Y pasó el Domingo de Ramos y el Jueves y el Viernes Santos. Los corazones se encogieron. Los sonidos de siempre volvieron a sonar, no en las calles, si no en el silencio de nuestras mentes solitarias. Y hubo ojos que se llenaron de lágrimas y gargantas incapaces de tararear cualquier marcha que hubiera atronado, de ser un año normal, las rúas de la ciudad. Todos nos ilusionamos con que este mal sueño pronto pasaría. Cada cual nos aferramos a una utopía, a un ensueño. Nos prometieron y nos convencimos de que el próximo año sería distinto. Más grande, más pasional, más auténtico,… Mientras tanto, confinamientos, restricciones, cierres temporales de establecimientos de todo tipo, de comercios, de bares, de restaurantes, limitaciones de reuniones y de desplazamientos,… En fin, recortes de libertades personales. Lo único que no se detuvo fue la caída de las hojas del calendario. Así llegamos al II Año de la Pandemia, entre la esperanza de una milagrosa vacuna y el escepticismo de una solución rápida a esta maldita calamidad. Esta vez no nos ha cogido por sorpresa. Lo veíamos venir y el que más y el que menos nos habíamos hecho a la idea de que por segundo año consecutivo se iba a suspender nuestra Semana Santa. Y así ha sido. El calendario volverá a marcar de rojo el Domingo de Ramos y el Jueves y Viernes Santo. ¡Qué más da! Ya no tenemos nada que celebrar en común. Nuevamente nos tenemos que conformar con ver pasar por nuestras mentes, como si fuera una vieja cinta de VHS, las imágenes que tantos años hemos vivido, disfrutado y engrandecido. Poco después de Navidad mi hija me regaló una pequeña caja.

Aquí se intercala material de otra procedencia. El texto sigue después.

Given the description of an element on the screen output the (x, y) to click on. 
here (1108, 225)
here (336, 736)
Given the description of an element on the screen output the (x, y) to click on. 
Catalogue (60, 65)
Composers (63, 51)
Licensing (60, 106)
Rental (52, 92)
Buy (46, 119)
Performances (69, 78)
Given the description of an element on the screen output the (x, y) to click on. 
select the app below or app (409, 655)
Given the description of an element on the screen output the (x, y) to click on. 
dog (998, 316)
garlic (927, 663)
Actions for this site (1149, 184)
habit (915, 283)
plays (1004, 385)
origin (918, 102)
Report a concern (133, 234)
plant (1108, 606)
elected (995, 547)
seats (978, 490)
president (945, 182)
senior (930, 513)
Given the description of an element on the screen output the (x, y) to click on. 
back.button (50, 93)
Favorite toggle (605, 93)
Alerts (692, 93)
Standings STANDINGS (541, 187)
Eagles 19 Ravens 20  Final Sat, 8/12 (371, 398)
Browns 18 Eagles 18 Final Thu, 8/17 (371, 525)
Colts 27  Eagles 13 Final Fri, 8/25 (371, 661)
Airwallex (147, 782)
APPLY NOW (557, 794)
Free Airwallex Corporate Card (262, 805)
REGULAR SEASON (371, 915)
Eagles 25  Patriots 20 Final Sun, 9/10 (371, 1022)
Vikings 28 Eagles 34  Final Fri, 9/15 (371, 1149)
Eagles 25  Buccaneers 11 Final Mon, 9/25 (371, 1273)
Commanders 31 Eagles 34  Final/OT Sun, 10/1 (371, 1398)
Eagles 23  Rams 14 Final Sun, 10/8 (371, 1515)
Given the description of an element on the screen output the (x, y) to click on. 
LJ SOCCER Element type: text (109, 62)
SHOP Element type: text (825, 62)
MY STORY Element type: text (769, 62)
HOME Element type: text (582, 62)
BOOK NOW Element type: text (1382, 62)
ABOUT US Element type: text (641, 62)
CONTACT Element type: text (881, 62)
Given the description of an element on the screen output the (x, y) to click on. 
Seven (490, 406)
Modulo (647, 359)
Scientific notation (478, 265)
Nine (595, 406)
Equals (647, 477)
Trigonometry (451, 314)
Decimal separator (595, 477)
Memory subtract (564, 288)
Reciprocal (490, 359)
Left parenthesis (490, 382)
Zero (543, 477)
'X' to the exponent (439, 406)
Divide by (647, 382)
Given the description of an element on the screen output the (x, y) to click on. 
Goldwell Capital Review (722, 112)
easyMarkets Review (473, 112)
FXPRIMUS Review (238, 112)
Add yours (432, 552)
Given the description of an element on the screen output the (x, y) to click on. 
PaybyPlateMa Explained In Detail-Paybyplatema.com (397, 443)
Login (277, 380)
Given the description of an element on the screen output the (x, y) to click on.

Contenía dos pequeños patucos y una tarjeta que ponía “guárdamelos hasta que pueda utilizarlos”. Iba a ser abuelo. Una ilusión comparable a la ser padre. La esperanza de un futuro mejor volvía a anidar en mi cabeza.
A mi hija le prometí, porque era su ilusión, que cuando acabara el confinamiento iríamos un amanecer a la Sierra de la Culebra a ver ciervos. Y lo cumplí. Fue una jornada inolvidable donde pudimos disfrutar de hermosas manadas de venados. También me prometí que el Domingo de Ramos del II Año de la Pandemia colocaría en el cochecito de mi nieto una rama de laurel. Su madre lo vestiría elegantemente para la ocasión y lo llevaría a la procesión para que viviera la entrada triunfal del Maestro. Quería que su mente virgen se llenara de imágenes que, tal vez, recordaría toda su vida y así imbuirlo de las tradiciones que mis ancestros supieron transmitirme. Pero esta mi ilusión se ha convertido en lluvia de verano, anhelada, pero inútil. Se ha evaporado antes de llegar a tierra. Tendré que esperar, soñar, tal vez anhelar con que mi ofrenda pueda realizarla en 2022, cuando ojalá ya no sea el III Año de la Pandemia y no tengamos que vivir una nueva normalidad, sino el regreso a la normalidad en toda su plenitud.